→ **WHAT NEEDS TO BE DONE**:
Below, find the line containing "Click 打开 in the top toolbar"; from there to the final line, print every line exactly and skip the pictures.

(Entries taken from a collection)
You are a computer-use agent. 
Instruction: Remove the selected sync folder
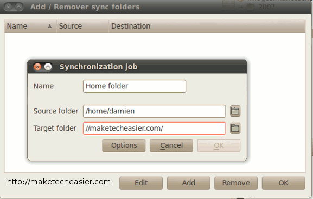coord(236,183)
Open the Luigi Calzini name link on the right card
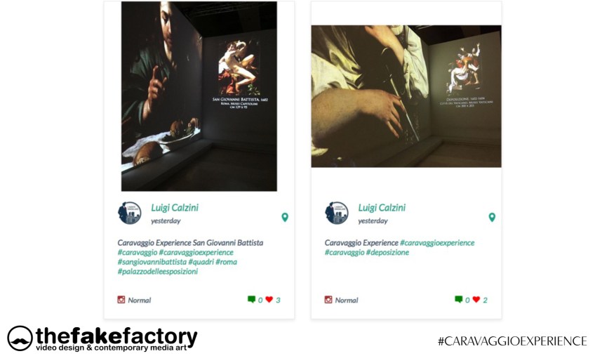The image size is (595, 356). pos(382,208)
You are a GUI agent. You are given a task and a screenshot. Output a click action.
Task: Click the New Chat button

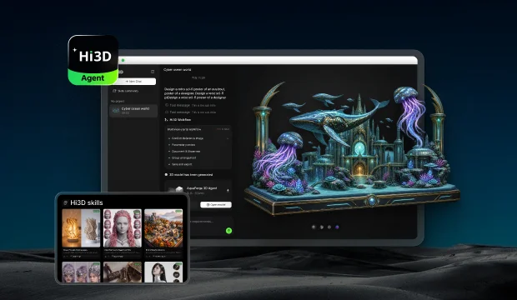pyautogui.click(x=134, y=82)

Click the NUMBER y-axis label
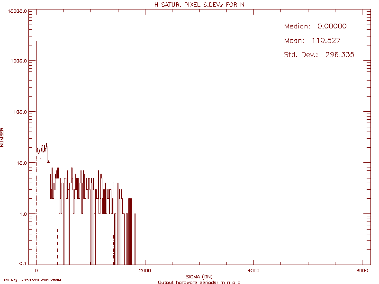tap(3, 137)
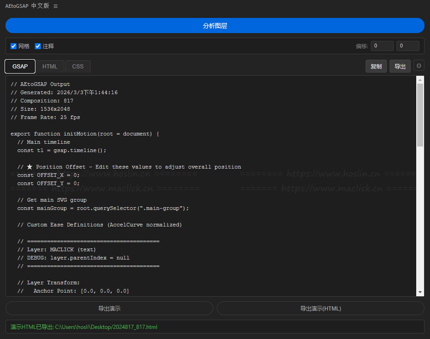430x339 pixels.
Task: Switch to the GSAP tab
Action: 20,67
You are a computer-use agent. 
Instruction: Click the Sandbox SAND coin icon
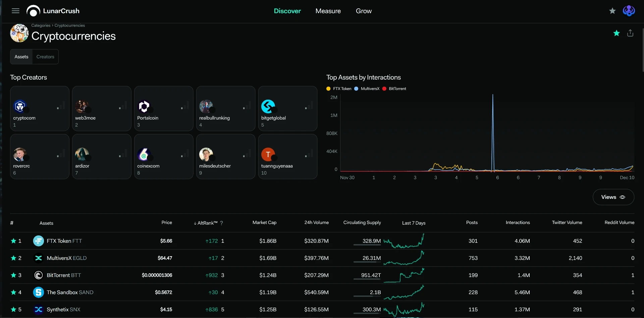[39, 292]
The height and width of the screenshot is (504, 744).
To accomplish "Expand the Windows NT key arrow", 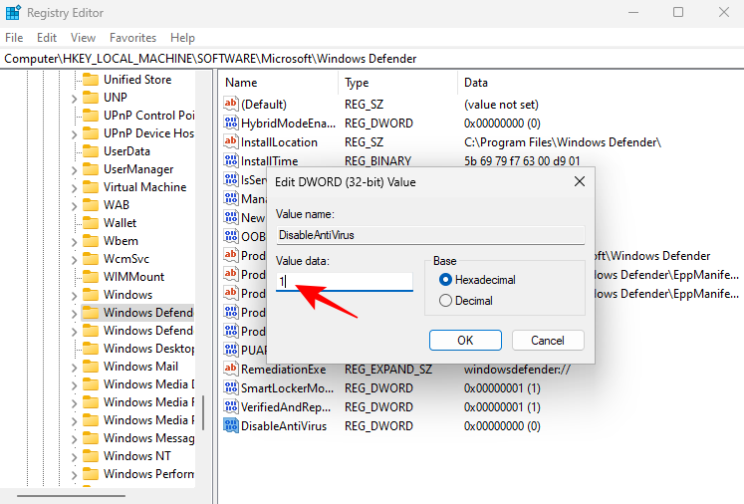I will [x=74, y=456].
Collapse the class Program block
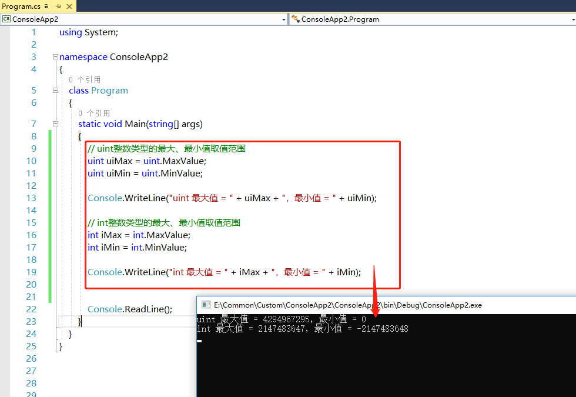Image resolution: width=576 pixels, height=397 pixels. pyautogui.click(x=55, y=91)
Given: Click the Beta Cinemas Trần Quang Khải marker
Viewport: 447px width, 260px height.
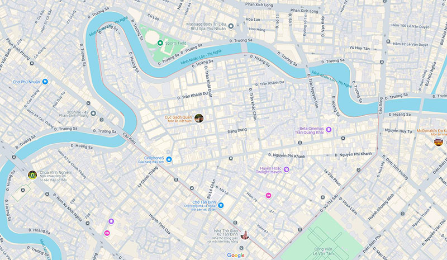Looking at the screenshot, I should pos(329,130).
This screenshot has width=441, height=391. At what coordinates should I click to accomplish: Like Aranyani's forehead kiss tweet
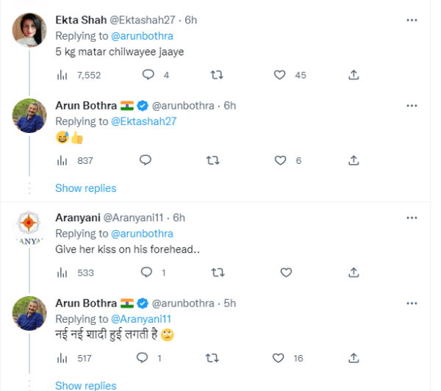(x=286, y=273)
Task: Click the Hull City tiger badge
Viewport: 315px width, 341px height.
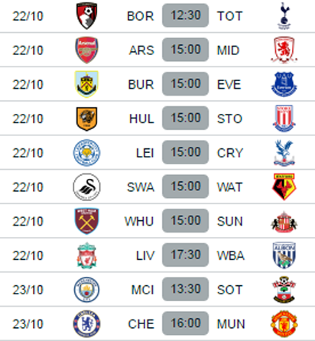Action: [86, 119]
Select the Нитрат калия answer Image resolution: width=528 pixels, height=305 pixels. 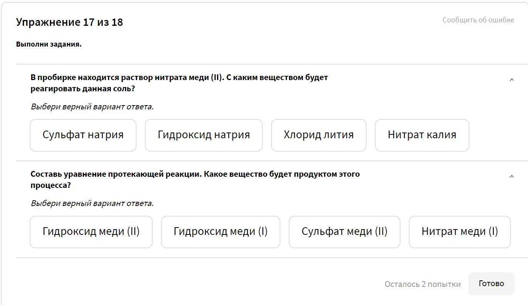tap(422, 135)

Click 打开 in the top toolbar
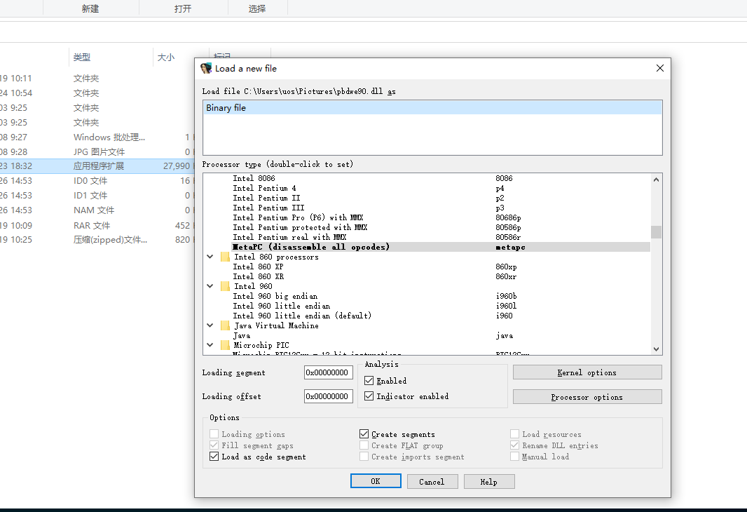point(184,8)
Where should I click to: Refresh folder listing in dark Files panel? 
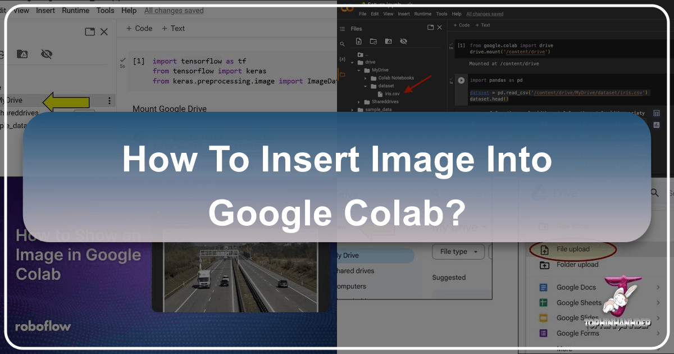373,41
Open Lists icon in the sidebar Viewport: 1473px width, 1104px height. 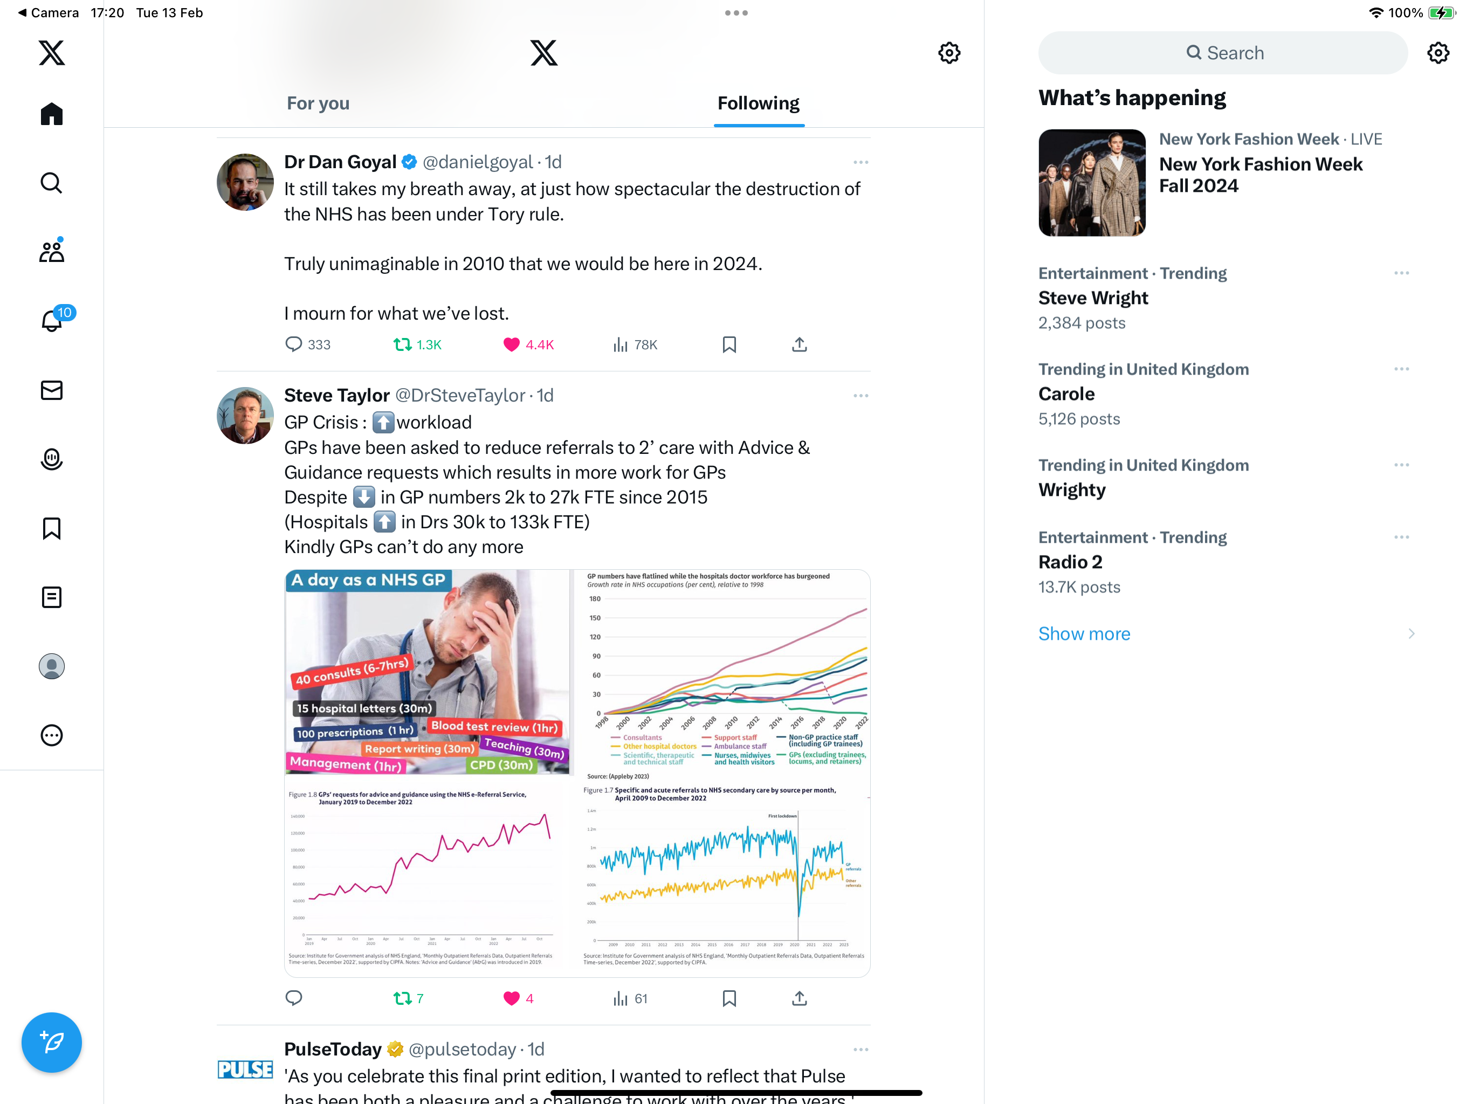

→ **ANSWER**:
Click 打开 in the top toolbar
point(184,8)
Where should I click to: Refresh folder listing in dark Files panel? 
373,41
Open Lists icon in the sidebar Viewport: 1473px width, 1104px height. 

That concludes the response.